Stefano Mancuso

Per un nuovo punto di vista sulle piante

Il neurobiologo e autore italiano Stefano Mancuso ci parla di “La Nazione delle Piante”, l’esposizione che presenterà in occasione della XXII edizione della Triennale di Milano, nel 2019.

Ritratto di Stefano Mancuso - Courtesy Broken Nature - XXII Triennale di Milano 2018

“Broken Nature” – l’attesissima 22a edizione della Triennale di Milano curata da Paola Antonelli – si terrà dal 1 marzo al 1 settembre 2019 nel capoluogo lombardo e sarà composta da una mostra tematica e da numerose partecipazioni nazionali. Tra di esse figurerà anche la nazione più popolosa del nostro pianeta: quella delle piante. Cosa sappiamo di loro? Cosa sono veramente? Possono aiutarci a progettare meglio?
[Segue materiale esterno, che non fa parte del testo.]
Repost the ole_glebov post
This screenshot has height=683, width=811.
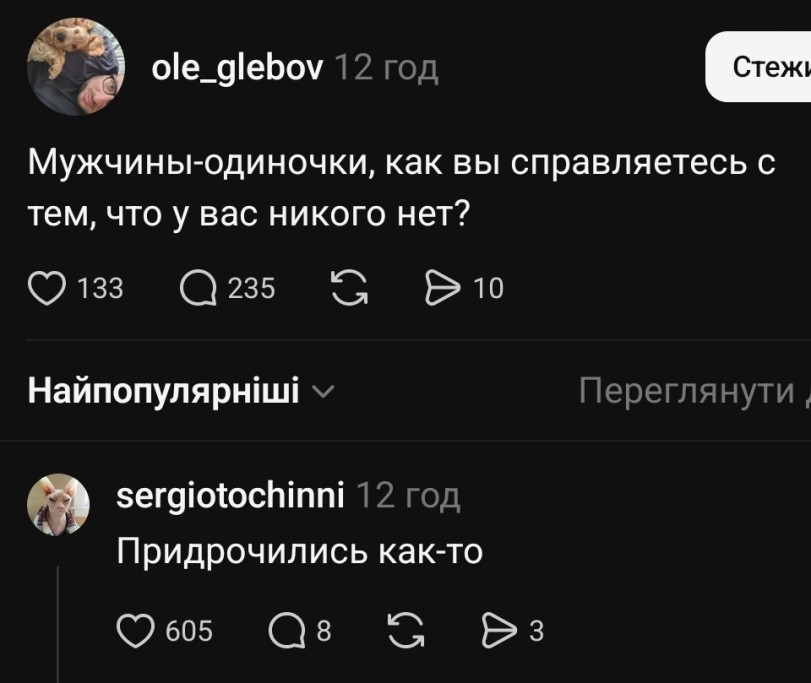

L’esposizione “La Nazione delle Piante”, curata dal neurobiologo e autore italiano Stefano Mancuso – la cui ricerca guarda all’intelligenza del mondo vegetale – tenterà di dare qualche risposta a queste domande, dimostrando quanto noi umani potremmo guadagnare dalla comprensione delle piante, aiutandoci potenzialmente a migliorare la nostra progettualità sia nell’ambito del design che in quello sociale.

Abbiamo intervistato Mancuso per comprendere più in profondità le tematiche su cui lavora e come le metterà in scena nella mostra.
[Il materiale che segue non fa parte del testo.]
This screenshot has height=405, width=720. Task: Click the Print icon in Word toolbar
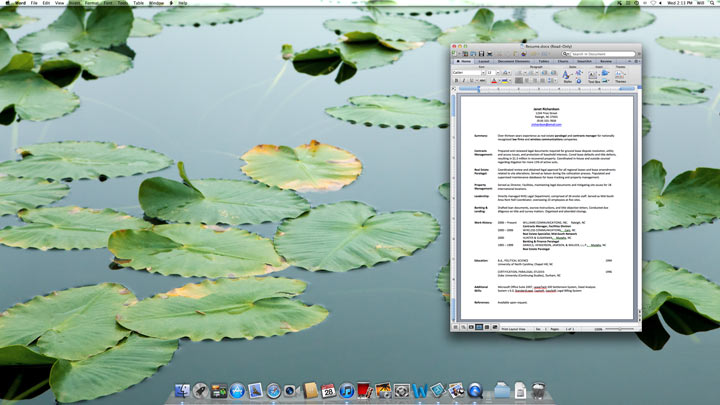pos(490,53)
Cosa dobbiamo aspettarci da “La Nazione delle Piante”? Quale l’approccio curatoriale che avete deciso di adottare?
“La Nazione delle Piante” è innanzitutto un tentativo di far comprendere cosa sono realmente le piante. Di base, infatti, quello che la maggioranza di noi pensa di sapere sul tema è quasi completamente sbagliato. Siamo convinti che siano esseri passivi, incapaci di fare alcunché; che abbiano solamente una funzione estetica e al massimo una qualche utilità alimentare; le vediamo sempre come mezzi e oggetti e mai come esseri viventi.

La mostra poi racconterà come funzionano le piante: come sono fatte; perché sono diverse dagli animali; a che tipo di organizzazione rispondono e come questa loro organizzazione è diffusa, deconcentrata e distribuita, diversamente da quella gerarchica e centralizzata degli animali. Ci permetterà di contestualizzarne proprietà e capacità, facendoci capire quanto siano moderne.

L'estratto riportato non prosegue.